__Text for analysis__.
A $1 million grant from the National Science Foundation (NSF) is kickstarting an effort to create an agricultural technology corridor from central to eastern North Carolina.

The project brings together researchers from six North Carolina universities and county agents and specialists with N.C. Cooperative Extension with representatives of the N.C. Biotechnology Center, RTI International and the N.C. Community College System.

North Carolina State University is among the partners on the NSF-funded Regional Innovation Engines project led by N.C. A&T State University. Other partner universities are East Carolina, Duke and Wake Forest, as well as the University of North Carolina at Chapel Hill.

The project – called Climate-Responsive Opportunities in Plant Science, or CROPS – aims to expand efforts to share research-based techniques and new technologies, particularly those that can help lower barriers to market entry for limited-resource farmers so that they can succeed in the face of climate change and develop entrepreneurially.

This spring, the partners will begin working together to create a plan to develop a 42-county Agricultural Tech Innovation Corridor that will enable improvements in agriculture to reach underserved areas of the state faster.

A map of North Carolina highlighting the 42 counties that are part of the "agricultural tech innovation corridor" involving NC State University and the National Science Foundation (NSF).

N.C. PSI to lead NC State’s contributions

The N.C. Plant Sciences Initiative will lead NC State’s contributions to the project. The university’s principal investigator for the project is Ross Sozzani, professor of plant and microbial biology and N.C. PSI plant improvement platform leader. The university’s proposal development unit also plays a key role.

Other NC State faculty members co-leading different aspects of the project or serving on the governance board are:

  • Adrian Percy, N.C. PSI director
  • Rachel Vann, NC State Extension specialist and assistant professor of crop and soil sciences; N.C. PSI extension, outreach and engagement platform director
  • Anders Huseth, NC State Extension specialist and associate professor of entomology and plant pathology
  • Terri Long, professor of plant and microbial biology and N.C. PSI education and workforce development platform director
  • Cranos Williams, Goodnight Distinguished Professor of Agricultural Analytics in electrical and computer engineering and plant and microbial biology; N.C. PSI data-driven plant sciences platform director
  • Chris Reberg-Horton, NC State Extension specialist and professor of crop and soil sciences; N.C. PSI resilient agricultural systems platform director

Outreach will be central to the project, with a CROPS Extension Agent Network amplifying the project’s impact. The network will be modeled after the N.C. PSI’s Extension Agent Network, which Vann leads.

The CROPS program begins this spring with listening sessions across the state, and its programs are free to participants.

__Exercise__. Can you repeat, word for word, the part of the article on the NSF-funded agricultural corridor that opens with the words containing "Outreach will be" and closes with "which Vann leads."? You won't need the rows for this.

[Pixel coordinate grounding data]

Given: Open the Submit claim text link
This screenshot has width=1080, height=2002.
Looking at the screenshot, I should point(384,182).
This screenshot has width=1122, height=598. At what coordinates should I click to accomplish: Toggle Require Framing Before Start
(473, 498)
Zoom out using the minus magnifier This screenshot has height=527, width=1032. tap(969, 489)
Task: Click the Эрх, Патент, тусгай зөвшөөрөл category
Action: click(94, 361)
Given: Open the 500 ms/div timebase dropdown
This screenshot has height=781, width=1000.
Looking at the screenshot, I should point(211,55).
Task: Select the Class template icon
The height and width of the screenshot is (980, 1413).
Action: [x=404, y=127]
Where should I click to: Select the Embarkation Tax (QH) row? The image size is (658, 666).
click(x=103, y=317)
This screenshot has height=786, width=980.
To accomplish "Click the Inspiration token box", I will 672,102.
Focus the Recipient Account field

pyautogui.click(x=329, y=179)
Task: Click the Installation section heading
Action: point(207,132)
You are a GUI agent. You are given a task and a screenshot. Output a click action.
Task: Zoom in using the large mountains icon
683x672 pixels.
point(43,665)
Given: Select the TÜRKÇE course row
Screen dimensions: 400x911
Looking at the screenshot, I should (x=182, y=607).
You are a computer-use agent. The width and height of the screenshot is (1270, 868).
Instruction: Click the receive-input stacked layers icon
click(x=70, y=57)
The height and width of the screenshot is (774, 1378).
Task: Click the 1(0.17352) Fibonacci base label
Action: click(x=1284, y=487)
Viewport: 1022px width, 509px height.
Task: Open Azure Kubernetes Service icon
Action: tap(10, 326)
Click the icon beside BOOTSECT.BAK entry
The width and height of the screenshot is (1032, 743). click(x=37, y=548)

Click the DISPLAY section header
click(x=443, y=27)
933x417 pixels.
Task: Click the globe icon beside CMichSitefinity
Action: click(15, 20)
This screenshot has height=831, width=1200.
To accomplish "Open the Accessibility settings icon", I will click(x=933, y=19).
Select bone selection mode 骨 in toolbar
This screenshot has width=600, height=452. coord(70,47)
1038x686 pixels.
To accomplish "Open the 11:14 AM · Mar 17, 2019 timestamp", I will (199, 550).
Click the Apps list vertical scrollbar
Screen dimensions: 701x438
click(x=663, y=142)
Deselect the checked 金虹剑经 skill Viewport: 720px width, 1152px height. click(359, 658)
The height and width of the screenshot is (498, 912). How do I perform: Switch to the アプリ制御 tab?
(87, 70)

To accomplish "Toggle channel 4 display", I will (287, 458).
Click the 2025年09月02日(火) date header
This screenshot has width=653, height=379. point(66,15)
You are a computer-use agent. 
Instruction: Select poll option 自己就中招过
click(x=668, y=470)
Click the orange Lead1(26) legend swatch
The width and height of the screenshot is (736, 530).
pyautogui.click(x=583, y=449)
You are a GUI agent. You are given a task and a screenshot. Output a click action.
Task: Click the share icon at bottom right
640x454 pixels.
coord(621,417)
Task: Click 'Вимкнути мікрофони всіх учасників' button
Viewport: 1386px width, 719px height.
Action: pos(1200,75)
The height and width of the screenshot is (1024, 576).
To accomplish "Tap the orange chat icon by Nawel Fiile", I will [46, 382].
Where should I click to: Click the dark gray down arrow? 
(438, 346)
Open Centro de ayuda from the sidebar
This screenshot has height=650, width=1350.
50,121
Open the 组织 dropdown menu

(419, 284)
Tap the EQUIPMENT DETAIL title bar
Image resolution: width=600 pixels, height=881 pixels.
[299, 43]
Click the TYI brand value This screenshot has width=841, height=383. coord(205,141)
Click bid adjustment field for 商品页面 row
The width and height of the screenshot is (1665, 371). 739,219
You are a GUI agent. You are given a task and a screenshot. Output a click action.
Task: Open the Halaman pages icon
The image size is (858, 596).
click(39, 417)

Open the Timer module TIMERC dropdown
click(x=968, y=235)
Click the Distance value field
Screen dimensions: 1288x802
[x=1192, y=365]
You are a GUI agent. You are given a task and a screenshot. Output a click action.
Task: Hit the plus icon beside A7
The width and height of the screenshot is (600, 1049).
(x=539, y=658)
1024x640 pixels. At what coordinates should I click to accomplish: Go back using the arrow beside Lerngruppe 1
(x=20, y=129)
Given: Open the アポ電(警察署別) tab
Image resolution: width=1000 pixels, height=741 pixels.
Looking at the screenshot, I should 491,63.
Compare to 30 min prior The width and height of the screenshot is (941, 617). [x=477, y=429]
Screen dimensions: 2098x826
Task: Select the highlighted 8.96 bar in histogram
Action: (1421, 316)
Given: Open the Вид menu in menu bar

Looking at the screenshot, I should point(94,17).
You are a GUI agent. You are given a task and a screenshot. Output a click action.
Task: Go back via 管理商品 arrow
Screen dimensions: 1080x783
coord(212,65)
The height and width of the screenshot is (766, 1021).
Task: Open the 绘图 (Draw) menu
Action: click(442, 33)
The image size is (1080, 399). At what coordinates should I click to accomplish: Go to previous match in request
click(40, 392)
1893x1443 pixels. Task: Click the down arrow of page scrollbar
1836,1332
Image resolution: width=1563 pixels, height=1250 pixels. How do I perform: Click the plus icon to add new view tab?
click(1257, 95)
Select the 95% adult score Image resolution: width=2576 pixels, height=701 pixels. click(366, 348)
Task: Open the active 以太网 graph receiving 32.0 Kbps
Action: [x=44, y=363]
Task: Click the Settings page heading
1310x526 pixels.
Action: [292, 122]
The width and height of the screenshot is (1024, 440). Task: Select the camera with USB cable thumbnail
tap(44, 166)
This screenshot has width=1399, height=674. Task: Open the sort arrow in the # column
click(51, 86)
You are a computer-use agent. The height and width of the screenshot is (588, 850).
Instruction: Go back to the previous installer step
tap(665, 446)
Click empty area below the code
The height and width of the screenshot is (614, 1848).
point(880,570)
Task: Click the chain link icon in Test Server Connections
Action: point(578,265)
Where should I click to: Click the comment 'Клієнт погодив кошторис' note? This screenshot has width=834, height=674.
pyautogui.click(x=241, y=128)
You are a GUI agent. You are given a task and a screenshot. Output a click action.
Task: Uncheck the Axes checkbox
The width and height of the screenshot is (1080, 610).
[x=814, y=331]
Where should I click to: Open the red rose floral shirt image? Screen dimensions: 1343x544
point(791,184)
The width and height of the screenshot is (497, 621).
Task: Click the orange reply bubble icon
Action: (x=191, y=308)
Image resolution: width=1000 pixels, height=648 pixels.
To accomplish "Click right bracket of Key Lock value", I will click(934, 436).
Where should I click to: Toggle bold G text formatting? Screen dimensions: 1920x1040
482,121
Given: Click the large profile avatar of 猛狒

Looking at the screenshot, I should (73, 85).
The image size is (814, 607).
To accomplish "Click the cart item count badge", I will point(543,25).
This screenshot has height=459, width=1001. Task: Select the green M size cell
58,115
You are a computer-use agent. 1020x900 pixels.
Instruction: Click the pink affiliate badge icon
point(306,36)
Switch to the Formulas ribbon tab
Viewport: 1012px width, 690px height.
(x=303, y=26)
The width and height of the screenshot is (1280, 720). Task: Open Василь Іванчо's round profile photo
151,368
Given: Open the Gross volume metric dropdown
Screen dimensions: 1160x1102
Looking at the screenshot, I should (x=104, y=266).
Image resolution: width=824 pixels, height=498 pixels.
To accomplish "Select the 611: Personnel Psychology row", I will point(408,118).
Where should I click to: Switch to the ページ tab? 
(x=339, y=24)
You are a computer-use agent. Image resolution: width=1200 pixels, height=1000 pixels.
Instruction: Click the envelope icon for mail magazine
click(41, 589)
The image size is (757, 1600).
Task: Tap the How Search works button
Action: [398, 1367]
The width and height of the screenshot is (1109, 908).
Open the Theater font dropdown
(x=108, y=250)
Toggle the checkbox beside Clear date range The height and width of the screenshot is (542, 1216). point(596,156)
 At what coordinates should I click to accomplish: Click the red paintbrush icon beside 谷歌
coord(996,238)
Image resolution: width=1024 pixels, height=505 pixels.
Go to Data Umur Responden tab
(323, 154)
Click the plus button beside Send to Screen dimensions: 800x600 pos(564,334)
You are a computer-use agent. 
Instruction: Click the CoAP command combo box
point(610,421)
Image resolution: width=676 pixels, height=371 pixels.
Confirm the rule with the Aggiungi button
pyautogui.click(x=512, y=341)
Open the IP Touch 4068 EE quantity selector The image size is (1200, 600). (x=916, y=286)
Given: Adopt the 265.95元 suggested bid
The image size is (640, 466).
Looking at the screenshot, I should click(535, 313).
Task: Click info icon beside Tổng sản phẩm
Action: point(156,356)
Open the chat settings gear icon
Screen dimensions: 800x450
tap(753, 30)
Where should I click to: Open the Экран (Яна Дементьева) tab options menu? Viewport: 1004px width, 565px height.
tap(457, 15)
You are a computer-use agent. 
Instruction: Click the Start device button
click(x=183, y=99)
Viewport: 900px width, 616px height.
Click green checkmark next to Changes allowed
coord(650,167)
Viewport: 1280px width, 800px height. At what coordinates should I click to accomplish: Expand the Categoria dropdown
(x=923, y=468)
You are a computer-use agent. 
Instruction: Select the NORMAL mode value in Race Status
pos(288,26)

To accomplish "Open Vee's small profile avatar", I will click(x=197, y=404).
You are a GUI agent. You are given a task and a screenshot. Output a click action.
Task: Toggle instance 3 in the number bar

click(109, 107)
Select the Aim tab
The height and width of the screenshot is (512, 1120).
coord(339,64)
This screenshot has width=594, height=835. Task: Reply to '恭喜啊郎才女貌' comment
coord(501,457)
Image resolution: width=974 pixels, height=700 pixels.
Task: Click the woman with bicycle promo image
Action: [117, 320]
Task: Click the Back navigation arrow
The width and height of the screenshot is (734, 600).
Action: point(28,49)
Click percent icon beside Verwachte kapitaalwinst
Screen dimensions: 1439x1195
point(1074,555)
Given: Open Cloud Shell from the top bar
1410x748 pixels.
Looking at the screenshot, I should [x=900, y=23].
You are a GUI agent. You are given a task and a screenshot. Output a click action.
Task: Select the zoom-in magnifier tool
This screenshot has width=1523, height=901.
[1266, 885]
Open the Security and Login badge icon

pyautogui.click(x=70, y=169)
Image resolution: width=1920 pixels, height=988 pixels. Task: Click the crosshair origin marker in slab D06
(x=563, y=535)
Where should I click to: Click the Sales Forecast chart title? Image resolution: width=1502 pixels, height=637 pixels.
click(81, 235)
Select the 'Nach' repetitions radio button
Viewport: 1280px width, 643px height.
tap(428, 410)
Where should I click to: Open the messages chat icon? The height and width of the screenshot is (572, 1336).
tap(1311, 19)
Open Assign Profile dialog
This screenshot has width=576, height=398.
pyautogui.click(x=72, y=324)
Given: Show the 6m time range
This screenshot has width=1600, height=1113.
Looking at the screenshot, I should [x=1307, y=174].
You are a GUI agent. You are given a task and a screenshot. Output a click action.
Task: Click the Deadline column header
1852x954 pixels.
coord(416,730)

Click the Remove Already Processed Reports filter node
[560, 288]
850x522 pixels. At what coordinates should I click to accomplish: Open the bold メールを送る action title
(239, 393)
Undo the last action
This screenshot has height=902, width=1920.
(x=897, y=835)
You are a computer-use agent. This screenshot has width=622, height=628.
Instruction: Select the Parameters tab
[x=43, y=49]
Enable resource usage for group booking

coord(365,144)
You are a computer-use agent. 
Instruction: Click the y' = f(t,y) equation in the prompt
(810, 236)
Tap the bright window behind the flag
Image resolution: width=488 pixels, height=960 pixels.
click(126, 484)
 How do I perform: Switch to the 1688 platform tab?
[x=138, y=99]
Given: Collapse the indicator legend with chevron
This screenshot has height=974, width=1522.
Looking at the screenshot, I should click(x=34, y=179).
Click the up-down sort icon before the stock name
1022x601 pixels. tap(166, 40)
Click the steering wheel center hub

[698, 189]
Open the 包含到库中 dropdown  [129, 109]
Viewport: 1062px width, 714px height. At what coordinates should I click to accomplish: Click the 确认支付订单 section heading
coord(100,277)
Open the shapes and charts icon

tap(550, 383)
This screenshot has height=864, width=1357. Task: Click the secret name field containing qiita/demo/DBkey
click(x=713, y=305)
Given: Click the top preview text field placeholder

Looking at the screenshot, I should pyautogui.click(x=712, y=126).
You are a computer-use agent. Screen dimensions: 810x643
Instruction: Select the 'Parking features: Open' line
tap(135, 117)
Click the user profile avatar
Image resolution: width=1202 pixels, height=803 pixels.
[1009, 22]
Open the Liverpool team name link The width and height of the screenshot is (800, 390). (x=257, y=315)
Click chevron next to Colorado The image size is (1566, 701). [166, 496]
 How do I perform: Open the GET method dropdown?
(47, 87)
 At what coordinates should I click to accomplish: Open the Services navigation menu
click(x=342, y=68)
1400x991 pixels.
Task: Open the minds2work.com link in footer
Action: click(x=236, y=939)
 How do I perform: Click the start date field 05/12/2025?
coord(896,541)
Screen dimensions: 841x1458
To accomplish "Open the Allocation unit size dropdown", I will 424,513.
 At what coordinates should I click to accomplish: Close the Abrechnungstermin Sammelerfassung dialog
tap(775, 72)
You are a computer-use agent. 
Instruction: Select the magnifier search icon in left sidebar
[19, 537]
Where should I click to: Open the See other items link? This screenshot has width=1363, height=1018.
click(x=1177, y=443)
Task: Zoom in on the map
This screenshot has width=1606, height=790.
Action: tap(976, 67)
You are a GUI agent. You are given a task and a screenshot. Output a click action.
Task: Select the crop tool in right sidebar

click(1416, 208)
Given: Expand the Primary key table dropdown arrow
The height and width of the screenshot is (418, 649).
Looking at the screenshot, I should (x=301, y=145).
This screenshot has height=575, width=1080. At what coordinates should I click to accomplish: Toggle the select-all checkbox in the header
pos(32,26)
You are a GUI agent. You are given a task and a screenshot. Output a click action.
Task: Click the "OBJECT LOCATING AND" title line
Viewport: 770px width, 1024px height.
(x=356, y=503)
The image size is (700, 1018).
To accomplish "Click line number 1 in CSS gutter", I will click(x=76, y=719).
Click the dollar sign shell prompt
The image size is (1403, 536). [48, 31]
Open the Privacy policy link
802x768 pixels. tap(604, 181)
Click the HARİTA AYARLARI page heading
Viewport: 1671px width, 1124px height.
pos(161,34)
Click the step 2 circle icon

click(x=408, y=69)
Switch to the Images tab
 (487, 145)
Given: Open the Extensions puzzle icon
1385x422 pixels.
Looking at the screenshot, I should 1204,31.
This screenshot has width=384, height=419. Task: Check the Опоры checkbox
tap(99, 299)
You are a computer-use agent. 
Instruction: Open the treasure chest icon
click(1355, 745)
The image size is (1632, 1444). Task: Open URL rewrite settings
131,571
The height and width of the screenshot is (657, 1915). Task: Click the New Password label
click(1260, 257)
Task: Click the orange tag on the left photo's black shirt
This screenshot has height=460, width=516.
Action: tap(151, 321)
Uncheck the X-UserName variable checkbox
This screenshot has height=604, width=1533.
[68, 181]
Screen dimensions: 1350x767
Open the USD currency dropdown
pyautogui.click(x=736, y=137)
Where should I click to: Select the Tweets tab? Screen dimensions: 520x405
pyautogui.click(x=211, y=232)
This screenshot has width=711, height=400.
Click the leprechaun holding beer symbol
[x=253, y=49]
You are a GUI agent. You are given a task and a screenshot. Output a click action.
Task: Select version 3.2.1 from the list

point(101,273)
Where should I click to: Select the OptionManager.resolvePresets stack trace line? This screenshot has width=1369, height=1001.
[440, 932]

__Written solution__.
Outreach will be central to the project, with a CROPS Extension Agent Network amplifying the project’s impact. The network will be modeled after the N.C. PSI’s Extension Agent Network, which Vann leads.